- Aluchin Location within Far Eastern Federal District

Highest point
- Elevation: 70 m (230 ft)
- Coordinates: 66°06′N 165°24′E﻿ / ﻿66.1°N 165.4°E

Geography
- Location: Russia
- Parent range: Anyuy Range

= Aluchin (volcano) =

Volcano in Chukotka Autonomous Okrug, Russia

Aluchin is a volcano along the Aluchin River in the Chukotka Autonomous Okrug of Russia. The volcano was discovered in 1956–1957 by G.K. Kleshchev.

==Description==
The volcano is formed by three cones, named Alpha, Beta and Gamma, which occur along a fissure. Alpha, the main cone, formed within a river valley. It is 70 m high and has a diameter of 450 m. A crater 130 m wide and 25–30 m deep caps the cone. Beta, a smaller cone formed by lava and scoria, grew on the southeastern side of Alpha. It ejected lava bombs with sizes of up to 15 cm that landed in the surrounding valleys. Beta is partially degraded, 40 m high and has a 20 m wide crater. Gamma is formed by agglomerates. Because the poorly indurated agglomerates are subject to rapid erosion the cone's structure has been heavily degraded. It is 100 m high with no recognizable crater and a base size of 200 × 400 m.
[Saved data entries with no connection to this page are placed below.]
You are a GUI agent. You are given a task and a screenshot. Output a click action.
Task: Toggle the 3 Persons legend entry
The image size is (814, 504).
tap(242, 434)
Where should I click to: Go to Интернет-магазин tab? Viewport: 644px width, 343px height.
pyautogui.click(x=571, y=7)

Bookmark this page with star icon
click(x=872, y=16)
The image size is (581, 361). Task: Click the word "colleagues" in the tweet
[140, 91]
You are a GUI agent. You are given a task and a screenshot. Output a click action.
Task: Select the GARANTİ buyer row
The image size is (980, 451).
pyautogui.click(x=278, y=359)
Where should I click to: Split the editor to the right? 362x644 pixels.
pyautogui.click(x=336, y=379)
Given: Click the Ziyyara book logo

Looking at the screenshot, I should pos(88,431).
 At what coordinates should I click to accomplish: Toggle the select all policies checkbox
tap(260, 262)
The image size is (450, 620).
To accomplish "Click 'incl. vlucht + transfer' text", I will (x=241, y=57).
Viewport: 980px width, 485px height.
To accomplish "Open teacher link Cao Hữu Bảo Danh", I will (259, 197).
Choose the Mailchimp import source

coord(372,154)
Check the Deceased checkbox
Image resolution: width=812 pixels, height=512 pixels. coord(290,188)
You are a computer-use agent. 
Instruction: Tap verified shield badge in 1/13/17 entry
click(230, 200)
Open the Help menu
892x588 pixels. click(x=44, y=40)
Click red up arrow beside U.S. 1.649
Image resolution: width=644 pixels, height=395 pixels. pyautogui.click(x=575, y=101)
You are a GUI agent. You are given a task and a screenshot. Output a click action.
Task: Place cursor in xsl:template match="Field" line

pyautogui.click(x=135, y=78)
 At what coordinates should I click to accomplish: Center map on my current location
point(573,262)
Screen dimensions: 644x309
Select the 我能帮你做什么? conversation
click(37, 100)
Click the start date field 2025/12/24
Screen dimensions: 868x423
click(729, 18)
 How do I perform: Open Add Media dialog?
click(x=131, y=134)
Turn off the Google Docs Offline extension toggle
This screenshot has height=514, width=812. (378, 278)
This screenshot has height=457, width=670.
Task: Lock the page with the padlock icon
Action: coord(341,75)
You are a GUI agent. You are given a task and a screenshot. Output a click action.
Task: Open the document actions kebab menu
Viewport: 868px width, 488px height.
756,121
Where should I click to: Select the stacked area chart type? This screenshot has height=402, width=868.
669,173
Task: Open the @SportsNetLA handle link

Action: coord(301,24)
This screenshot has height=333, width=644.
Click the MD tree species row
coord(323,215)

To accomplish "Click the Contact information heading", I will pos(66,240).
Volcanic activity has generated lava flows that fill a valley. These flows cover a surface area of 250 km2 and reach a length of 35 km. The total volume reached by the flows is 0.05 km3, or more. Part of the lava flowed down into the valley of the Aluchin River, reaching a length of 5 m upvalley. These lava flows may be dependent on fissure eruptions along the fault rather than the cones. The eruption of the lava disrupted the river courses of the Aluchin and Burgakhchan rivers. Later the Aluchin River cut a deep gorge in the lava flow, exposing columnar basalts. The eruptions of the Beta and Gamma lava flows apparently occurred in three distinct events.

Volcanic rocks erupted by the Aluchin volcanic cones include basalts with glass-, pumice- and scoria-like consistency. Granodiorite blocks are found as xenoliths. The lava flows contain olivine, ilmenite and magnetite. The rocks of the volcano are of trachybasalt-basalt composition, being a typical continental Asia alkaline series. Their formation was influenced by pyroxene fractionation.

The volcano is located in part of the Anyuy area where a fault dating back possibly to the Paleozoic cuts the terrain. Paleozoic and possibly Proterozoic rocks crop out at the sides of the fault. A number of volcanic rocks, both effusive and intrusive ones, are associated with the fault and go as far back as the Devonian.

The lava flows of the Beta and Gamma cones apparently formed first. An age of 1000 CE was estimated for the volcanoes, on the basis of the timespan estimated for the development of soil on the lava flows and the growth of trees on them. This would make Aluchin one of the few continental Asian volcanoes with activity during the Holocene. Argon-argon dating however has yielded a much older age of 277,300 ± 2,100 years ago; that age may reflect a more general volcanic event in northeastern Russia, as other local volcanoes were also active at that time. The formation of the Alpha cone was characterized by an alternation of explosive and effusive activity.

The Anyuy volcano lies 100 km farther north. It and Aluchin form the Anyuy group of volcanoes which have erupted volcanic rocks with similar composition; their activity is associated with former and present-day plate boundaries in northeastern Russia.